WHAT IS REQUIRED:
List every numbered property that the abstract on the RPA correlation energy below attributes to the new expression.

The correlation energy in the random phase approximation: Intermolecular forces between closed-shell systems

Abstract

A new expression for the correlation energy within the random phase approximation (RPA) is presented. It has the following properties: it is (1) size consistent, (2) invariant to unitary transformations of degenerate orbitals, (3) correct to second order in perturbation theory, and (4) when applied to a supermolecule comprised of two interacting closed‐shells, it describes the dispersive part of the interaction at the coupled Hartree–Fock (HF) level, i.e., the van der Waals’ coefficient extracted from its long‐range behavior is identical to that obtained from the Casimir–Polder expression using the dynamic coupled Hartree–Fock polarizabilities of the isolated systems. This expression, which requires only particle–hole two‐electron integrals for its evaluation, is expected to yield considerably more accurate potential energy curves between closed‐shell systems than second‐order Moller–Plesset perturbation theory which, as is shown, describes dispersion forces at the less accurate uncoupled HF level. In addition, since it is shown how this RPA correlation energy can be obtained from the zeroth iteration of a self‐consistent RPA procedure such as that of McKoy and co‐workers, our result can be systematically improved. Finally, illustrative calculations of He and (He)₂ are presented.

INFORMATION SUPPLIED:
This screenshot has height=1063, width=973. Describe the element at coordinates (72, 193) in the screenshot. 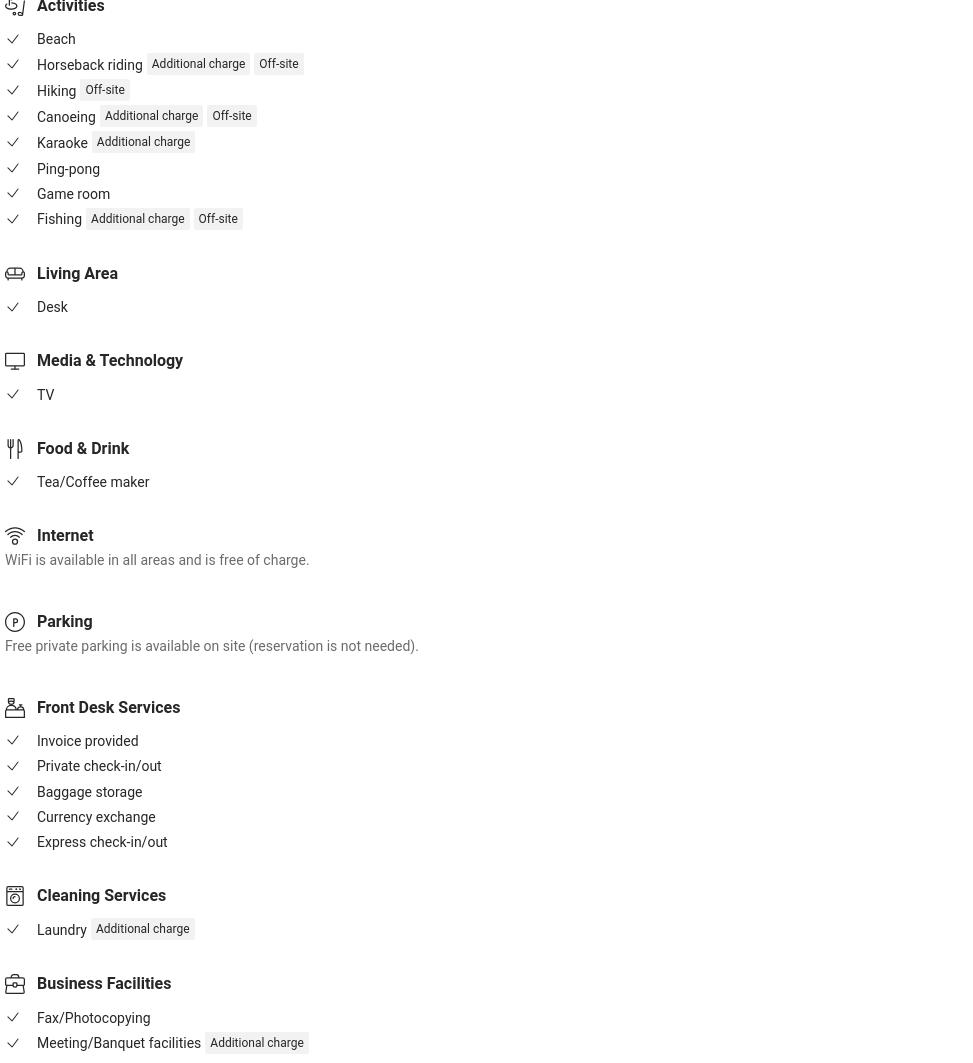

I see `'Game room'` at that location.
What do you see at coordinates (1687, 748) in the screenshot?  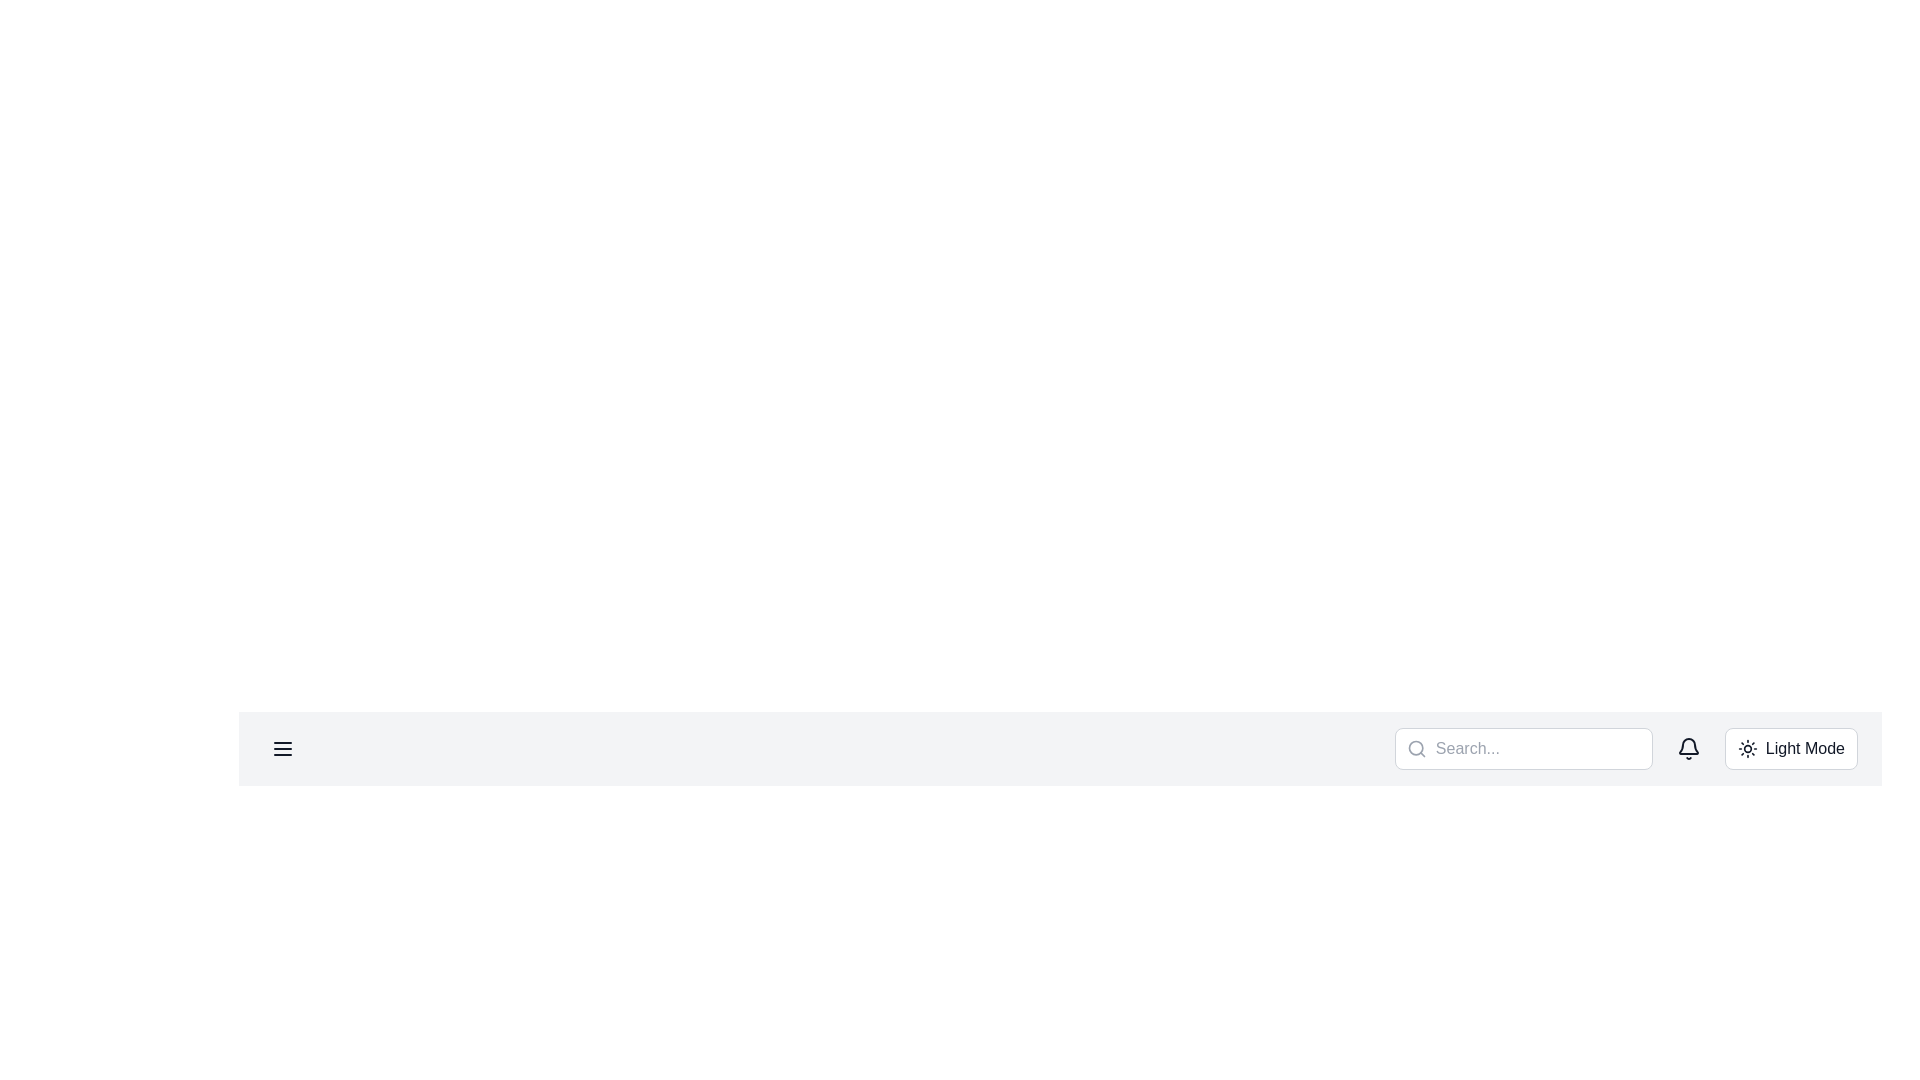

TASK RESPONSE:
1. It is size consistent.
2. It is invariant to unitary transformations of degenerate orbitals.
3. It is correct to second order in perturbation theory.
4. When applied to a supermolecule made of two interacting closed shells, it describes the dispersive part of the interaction at the coupled Hartree–Fock level. The van der Waals coefficient taken from its long-range behavior is identical to the one from the Casimir–Polder expression using the dynamic coupled Hartree–Fock polarizabilities of the isolated systems.